- 练习要求
将下列条目中从含有“Where should I click to: Click the Realised”的那一行起，一直到条目末尾的所有行改写成编号列表，空行省去。

- 数据条目

++++

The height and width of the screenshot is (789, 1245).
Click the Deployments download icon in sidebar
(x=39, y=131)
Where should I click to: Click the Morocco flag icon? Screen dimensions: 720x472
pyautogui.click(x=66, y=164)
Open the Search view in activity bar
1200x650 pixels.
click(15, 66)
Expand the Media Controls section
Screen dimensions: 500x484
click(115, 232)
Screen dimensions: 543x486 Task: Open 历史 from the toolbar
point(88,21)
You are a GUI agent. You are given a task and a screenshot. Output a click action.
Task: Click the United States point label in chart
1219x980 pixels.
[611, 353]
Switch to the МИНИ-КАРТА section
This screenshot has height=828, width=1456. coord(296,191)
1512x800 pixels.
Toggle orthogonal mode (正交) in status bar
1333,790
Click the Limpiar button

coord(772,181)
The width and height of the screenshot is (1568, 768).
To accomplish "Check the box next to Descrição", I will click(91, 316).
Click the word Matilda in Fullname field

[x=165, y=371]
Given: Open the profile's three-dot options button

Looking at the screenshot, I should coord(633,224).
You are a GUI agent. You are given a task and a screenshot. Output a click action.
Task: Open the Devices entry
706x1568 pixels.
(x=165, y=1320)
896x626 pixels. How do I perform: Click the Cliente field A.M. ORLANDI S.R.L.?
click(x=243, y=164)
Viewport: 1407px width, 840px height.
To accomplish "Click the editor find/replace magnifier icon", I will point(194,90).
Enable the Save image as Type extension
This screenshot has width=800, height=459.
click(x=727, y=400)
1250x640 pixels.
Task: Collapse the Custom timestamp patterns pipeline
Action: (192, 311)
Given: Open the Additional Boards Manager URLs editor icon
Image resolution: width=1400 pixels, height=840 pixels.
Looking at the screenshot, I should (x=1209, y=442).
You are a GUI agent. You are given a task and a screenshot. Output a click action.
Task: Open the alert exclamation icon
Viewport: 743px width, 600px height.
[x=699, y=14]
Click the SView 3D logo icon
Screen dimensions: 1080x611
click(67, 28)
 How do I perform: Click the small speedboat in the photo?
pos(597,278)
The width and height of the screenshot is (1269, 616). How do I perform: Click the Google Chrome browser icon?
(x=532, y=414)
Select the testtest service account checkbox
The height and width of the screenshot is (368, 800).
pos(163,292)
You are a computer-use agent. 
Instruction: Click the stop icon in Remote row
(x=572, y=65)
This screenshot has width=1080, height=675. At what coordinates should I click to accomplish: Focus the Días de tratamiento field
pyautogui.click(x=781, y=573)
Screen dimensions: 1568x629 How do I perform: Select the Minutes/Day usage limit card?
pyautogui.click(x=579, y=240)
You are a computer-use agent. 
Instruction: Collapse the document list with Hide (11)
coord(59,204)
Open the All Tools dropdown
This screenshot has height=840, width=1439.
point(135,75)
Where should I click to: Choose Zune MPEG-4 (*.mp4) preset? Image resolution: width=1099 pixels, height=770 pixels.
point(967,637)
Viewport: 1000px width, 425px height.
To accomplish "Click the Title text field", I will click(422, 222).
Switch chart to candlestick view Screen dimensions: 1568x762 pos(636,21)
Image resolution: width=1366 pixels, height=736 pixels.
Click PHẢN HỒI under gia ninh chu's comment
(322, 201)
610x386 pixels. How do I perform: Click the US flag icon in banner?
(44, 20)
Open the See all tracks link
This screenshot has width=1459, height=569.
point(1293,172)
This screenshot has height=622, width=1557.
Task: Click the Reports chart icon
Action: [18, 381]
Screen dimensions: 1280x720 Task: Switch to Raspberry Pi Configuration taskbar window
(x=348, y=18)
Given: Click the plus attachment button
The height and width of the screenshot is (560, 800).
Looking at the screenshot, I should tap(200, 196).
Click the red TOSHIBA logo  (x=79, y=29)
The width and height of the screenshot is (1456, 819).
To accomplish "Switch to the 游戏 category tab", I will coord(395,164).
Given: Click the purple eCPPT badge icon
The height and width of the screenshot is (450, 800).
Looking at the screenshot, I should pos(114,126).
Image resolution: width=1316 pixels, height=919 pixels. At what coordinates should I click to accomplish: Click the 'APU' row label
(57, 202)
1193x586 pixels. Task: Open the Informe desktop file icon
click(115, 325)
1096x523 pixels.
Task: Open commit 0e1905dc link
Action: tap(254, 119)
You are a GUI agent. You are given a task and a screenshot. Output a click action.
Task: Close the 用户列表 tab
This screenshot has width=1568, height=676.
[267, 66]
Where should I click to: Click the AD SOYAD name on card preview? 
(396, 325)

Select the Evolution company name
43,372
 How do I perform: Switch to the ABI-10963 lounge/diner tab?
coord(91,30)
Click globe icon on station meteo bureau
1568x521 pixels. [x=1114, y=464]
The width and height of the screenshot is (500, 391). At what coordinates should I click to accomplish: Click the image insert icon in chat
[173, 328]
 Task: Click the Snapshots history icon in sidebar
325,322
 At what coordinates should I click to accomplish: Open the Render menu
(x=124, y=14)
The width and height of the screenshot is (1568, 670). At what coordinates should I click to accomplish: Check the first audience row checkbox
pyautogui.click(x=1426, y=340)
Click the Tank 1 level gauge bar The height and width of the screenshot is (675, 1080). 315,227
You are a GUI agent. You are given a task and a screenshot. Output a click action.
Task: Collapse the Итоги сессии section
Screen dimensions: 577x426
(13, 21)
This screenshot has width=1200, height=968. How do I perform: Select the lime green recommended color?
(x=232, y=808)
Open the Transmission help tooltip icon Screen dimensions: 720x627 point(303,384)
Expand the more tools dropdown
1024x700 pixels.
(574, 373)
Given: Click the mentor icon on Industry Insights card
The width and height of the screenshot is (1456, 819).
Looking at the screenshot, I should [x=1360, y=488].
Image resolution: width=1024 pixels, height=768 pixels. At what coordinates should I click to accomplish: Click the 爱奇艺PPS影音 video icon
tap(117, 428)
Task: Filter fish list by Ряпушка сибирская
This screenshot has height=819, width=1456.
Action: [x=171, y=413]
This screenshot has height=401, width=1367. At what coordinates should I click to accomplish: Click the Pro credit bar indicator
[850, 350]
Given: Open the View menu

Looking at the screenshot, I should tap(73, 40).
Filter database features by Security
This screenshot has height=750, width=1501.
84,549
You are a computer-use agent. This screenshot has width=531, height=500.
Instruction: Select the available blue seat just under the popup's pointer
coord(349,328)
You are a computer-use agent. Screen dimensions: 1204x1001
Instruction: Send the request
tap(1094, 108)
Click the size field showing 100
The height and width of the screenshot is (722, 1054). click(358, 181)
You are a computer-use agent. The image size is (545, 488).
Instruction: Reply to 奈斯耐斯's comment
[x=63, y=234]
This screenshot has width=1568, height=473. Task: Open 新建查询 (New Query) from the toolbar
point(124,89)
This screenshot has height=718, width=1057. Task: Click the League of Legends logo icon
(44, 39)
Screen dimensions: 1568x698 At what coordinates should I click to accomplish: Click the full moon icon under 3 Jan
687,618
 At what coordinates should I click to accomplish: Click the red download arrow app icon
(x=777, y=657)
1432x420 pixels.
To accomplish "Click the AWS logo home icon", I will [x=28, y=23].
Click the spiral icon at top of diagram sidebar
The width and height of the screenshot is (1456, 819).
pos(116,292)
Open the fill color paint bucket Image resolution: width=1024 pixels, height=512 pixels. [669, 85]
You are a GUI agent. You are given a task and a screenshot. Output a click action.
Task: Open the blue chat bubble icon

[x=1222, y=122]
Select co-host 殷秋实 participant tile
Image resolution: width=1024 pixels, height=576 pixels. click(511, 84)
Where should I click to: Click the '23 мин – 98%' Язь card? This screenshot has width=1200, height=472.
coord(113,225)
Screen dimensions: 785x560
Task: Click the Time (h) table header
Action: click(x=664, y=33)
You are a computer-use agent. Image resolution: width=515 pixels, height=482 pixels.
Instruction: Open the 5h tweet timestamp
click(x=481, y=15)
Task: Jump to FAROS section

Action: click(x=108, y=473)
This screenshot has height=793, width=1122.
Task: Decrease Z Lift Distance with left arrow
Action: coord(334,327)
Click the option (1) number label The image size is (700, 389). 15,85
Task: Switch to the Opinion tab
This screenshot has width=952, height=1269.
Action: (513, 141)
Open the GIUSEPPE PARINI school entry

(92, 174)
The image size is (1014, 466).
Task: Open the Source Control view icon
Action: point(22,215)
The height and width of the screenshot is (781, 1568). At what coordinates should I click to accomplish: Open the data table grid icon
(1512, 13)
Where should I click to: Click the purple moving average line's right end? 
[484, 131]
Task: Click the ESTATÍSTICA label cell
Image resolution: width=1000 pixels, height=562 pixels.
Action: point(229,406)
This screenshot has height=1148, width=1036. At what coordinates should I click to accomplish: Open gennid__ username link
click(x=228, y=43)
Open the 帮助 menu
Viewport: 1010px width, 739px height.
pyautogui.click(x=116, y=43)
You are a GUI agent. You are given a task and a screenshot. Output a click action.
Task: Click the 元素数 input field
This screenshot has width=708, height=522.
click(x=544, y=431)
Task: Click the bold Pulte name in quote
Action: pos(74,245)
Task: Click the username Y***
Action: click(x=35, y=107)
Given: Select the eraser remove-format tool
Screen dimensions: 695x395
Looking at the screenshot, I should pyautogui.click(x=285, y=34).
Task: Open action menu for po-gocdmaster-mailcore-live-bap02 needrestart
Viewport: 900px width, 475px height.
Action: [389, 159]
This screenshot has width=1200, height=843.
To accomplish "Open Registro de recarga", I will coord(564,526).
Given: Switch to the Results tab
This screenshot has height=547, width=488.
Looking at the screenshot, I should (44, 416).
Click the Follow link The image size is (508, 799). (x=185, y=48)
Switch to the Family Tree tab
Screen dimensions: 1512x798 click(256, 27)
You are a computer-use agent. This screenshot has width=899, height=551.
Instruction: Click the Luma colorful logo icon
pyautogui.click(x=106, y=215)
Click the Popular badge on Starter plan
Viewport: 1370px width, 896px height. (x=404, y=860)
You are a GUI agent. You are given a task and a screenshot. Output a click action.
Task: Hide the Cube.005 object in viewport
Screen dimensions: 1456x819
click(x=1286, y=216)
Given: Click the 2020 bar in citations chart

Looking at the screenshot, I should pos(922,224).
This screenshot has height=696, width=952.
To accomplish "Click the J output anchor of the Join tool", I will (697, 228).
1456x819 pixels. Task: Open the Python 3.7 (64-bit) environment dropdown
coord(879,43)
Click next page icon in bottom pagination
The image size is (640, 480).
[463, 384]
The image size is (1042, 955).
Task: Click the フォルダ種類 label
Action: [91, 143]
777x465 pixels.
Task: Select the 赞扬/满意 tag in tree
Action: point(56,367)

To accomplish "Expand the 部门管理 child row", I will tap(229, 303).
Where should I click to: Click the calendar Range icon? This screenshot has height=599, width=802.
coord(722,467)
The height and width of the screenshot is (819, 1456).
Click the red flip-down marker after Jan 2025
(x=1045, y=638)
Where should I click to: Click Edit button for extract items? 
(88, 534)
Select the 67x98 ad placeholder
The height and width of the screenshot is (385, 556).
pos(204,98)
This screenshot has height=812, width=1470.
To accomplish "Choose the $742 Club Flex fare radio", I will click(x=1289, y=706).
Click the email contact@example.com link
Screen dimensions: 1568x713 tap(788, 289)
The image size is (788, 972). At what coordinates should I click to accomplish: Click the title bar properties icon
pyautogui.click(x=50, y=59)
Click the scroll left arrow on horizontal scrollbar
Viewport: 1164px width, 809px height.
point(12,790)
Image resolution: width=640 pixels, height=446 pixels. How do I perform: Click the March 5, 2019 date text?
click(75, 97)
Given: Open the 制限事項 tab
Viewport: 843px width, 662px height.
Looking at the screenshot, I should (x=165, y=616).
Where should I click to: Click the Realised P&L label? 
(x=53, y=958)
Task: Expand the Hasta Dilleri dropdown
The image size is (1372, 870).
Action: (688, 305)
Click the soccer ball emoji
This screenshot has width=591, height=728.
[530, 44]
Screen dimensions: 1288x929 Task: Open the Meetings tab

++++

- 参考答案
1. Where should I click to: Click the Realised P&L label? 
2. (x=53, y=958)
3. Task: Expand the Hasta Dilleri dropdown
4. The image size is (1372, 870).
5. Action: (688, 305)
6. Click the soccer ball emoji
7. This screenshot has width=591, height=728.
8. [530, 44]
9. Screen dimensions: 1288x929 Task: Open the Meetings tab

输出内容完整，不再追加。